The Appellant’s fibromyalgia diagnosis dates back to 2002 and her symptoms for rheumatoid arthritis and irritable bowel syndrome have been ongoing for a long time. She has been referred and been under the care of consultants and specialist (sic) for a long time. However, as noted by the Respondent, fibromyalgia in itself is not a disabling condition and there is a plethora of treatments, therapies, referrals and programmes which successfully help with management of the condition. Education and physical activity is generally encouraged as has been the case with the Appellant.

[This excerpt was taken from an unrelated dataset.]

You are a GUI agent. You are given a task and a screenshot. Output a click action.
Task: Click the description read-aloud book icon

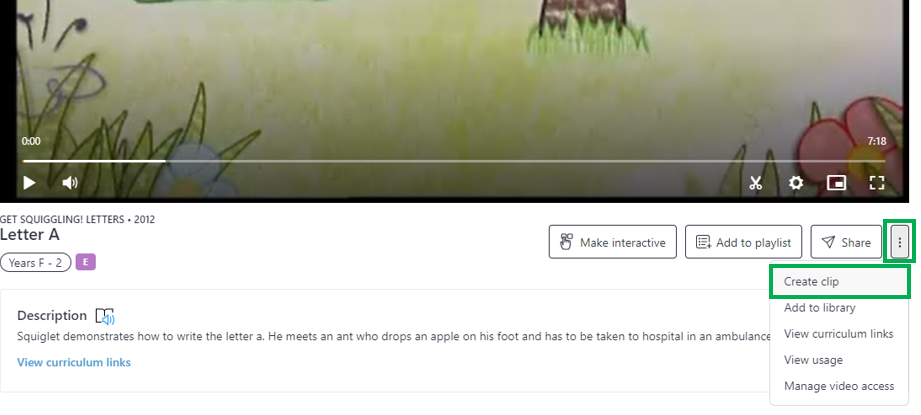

[14] The Applicant argues that there was no expert evidence on the record about fibromyalgia, and no evidence that education and physical activity were encouraged for the Applicant specifically. It is at least arguable that the General Division committed an error here under s. 58(1)(b) and/or (c) by relying on information that was “noted” by the Respondent about the Applicant’s condition generally, rather than relying on evidence about whether the Applicant was incapable regularly of pursuing any substantially gainful occupation.

[15] The General Division decision also states that the Applicant found some treatments helpful but that she could not afford some of them (para. 44). The General Division decision then stated, “The Tribunal is aware that financial hardship is not relevant to a finding of disability. Furthermore, there are treatment options that the Applicant is yet to access which could further help her in managing her conditions.” Where the General Division finds that an Applicant has not been compliant with treatment, it must analyze whether that lack of compliance impacted the disability status and, if it did, whether that non-compliance was reasonable [see Lalonde v. Canada (Minister of Human Resources Development), 2002 FCA 211]. That analysis is not at all clear from a review of the General Division’s decision, which may be an error of law under s. 58(1)(b) of the DESDA. It is not clear what authority the General Division relied on in determining that the Applicant’s financial circumstances were not relevant to the reasonableness of any lack of treatment compliance.

[16] It is at least arguable that the General Division committed an error of law under s. 58(1)(b) of the DESDA in its reliance on the Applicant’s part-time employment as evidence that the Applicant’s disability is not severe. The General Division noted that capacity “to perform part-time work, modified activities or sedentary occupations may preclude a finding of disability as it is an indication of capacity to work” (para 42).  There is no analysis as to whether or why the incapacity could not still be considered “regular” despite the work, and whether the work was “substantially gainful” for the purpose of the CPP [as is required by the decision in D’Errico v. Canada (Attorney General), 2014 FCA 95]. Missing these steps in the legal analysis may constitute an error under s. 58(1)(b) of the DESDA.

[17] Given that there are several possible errors here under s. 58(1) of the DESDA, the Appeal Division does not need to consider all the arguments raised by the Applicant at this time. Subsection 58(2) of the DESDA does not require that individual grounds of appeal be considered and accepted or rejected [see Mette v. Canada (Attorney General), 2016 FCA 276]. The Applicant is not restricted in her ability to pursue any of the grounds raised in her Application.

[18] If the Applicant continues to rely on arguments that the General Division breached a principle of natural justice, any future submission should address whether an objection to the breach was made at the hearing, and if the Applicant did not object to the breach at the hearing, whether there was an implied waiver of any perceived breach of natural justice [see Hennessey v. Canada, 2016 FCA 180, para. 21; Benitez v. Canada (Minister of Citizenship and Immigration), 2006 FC 461, paras. 204-220; and Mohammadian v. Canada (Minister of Citizenship and Immigration), [2000] 3 FCR 371, para. 25].

Conclusion

[19] The Application is granted. This decision granting leave to appeal does not presume the result of the appeal on the merits of the case.